The time range query The fundamental operation in TAMS is: “give me the segments for source X, flow Y, between timestamps T1 and T2.” This query is answered by the TAMS server, which returns the storage locations of the relevant segments. The player then fetches them directly from object storage.

Getting started

For developers new to TAMS, the recommended starting point is:

  1. Read the specification on GitHub — in particular the README and the API documentation
  2. Review the data model — understand sources, flows and segments before writing any code
  3. Run the reference implementation — the repository includes reference components that demonstrate a working TAMS system
  4. Join the community — questions, discussion and contributions are welcomed

GitHub repository: https://github.com/bbc/tams

What you can build

The TAMS specification is deliberately minimal at its core. It defines the storage model and the query interface — not the applications built on top of them. This gives implementors significant freedom.

Things developers have built or are building on TAMS:

  • Live ingest recorders (SDI, SRT, NDI, transport stream)
  • Browser-based review and compliance interfaces
  • News logging tools with metadata tagging and export
  • Multiviewers and monitoring displays
  • Replay and variable-speed playback tools
  • Automated workflows for highlights, transcription and content reuse
  • Cloud-native media platforms (see Phrame on the Implementations page)

If your use case involves capturing, indexing or retrieving time-based media, TAMS is likely a relevant foundation.
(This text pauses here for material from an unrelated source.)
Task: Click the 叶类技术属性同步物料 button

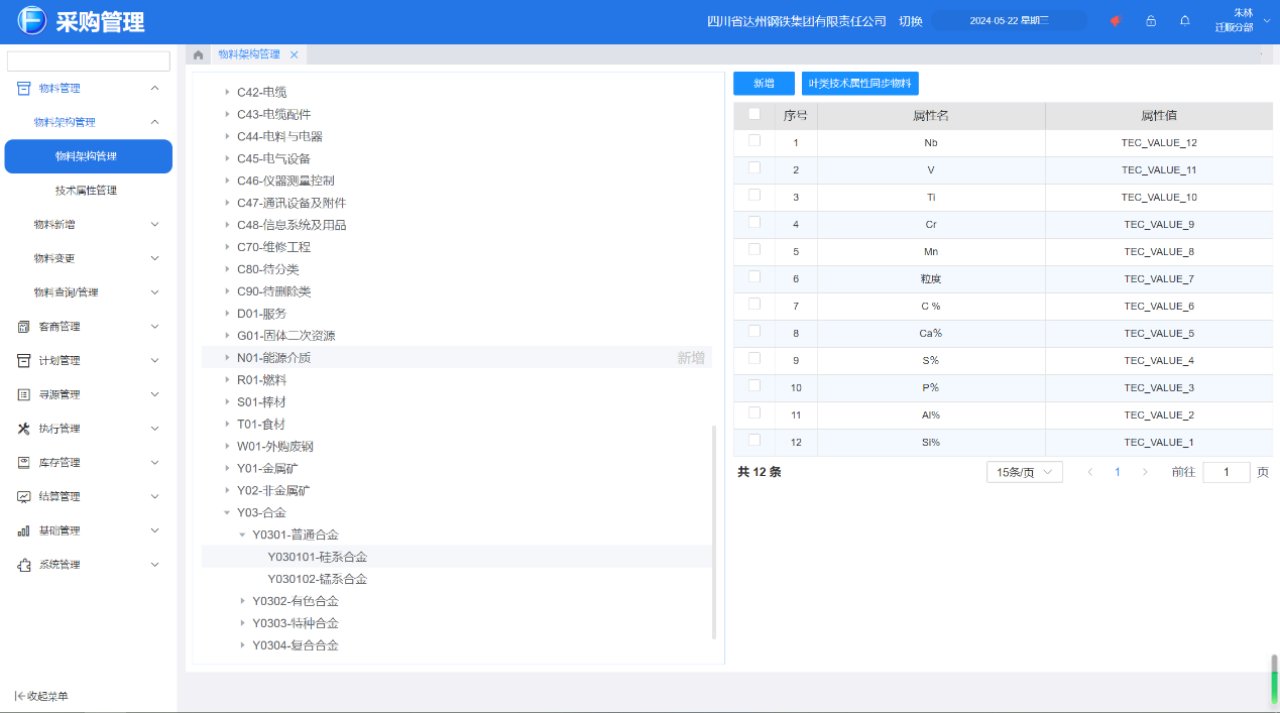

Implementation considerations

Storage compatibility TAMS requires S3-compatible object storage. This is a deliberate choice — S3-compatible storage is available from a wide range of commercial and open-source providers, which avoids lock-in. Your implementation should work with any conformant S3 provider.
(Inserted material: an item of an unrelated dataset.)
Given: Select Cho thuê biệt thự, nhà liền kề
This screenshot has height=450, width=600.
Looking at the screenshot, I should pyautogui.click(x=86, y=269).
Segment size Segment duration is not mandated by the specification, but practical implementations typically use segments of one to a few seconds. Shorter segments reduce retrieval latency; longer segments reduce the number of objects in storage. The right balance depends on your use case.

Latency Because media is written to object storage in real time and the TAMS server index is updated continuously, retrieval latency is primarily a function of segment size plus storage access time. For most use cases, this is acceptable. For very low-latency monitoring (sub-second), a shared-memory approach at the component level — as implemented in Phrame, for example — can supplement the TAMS store.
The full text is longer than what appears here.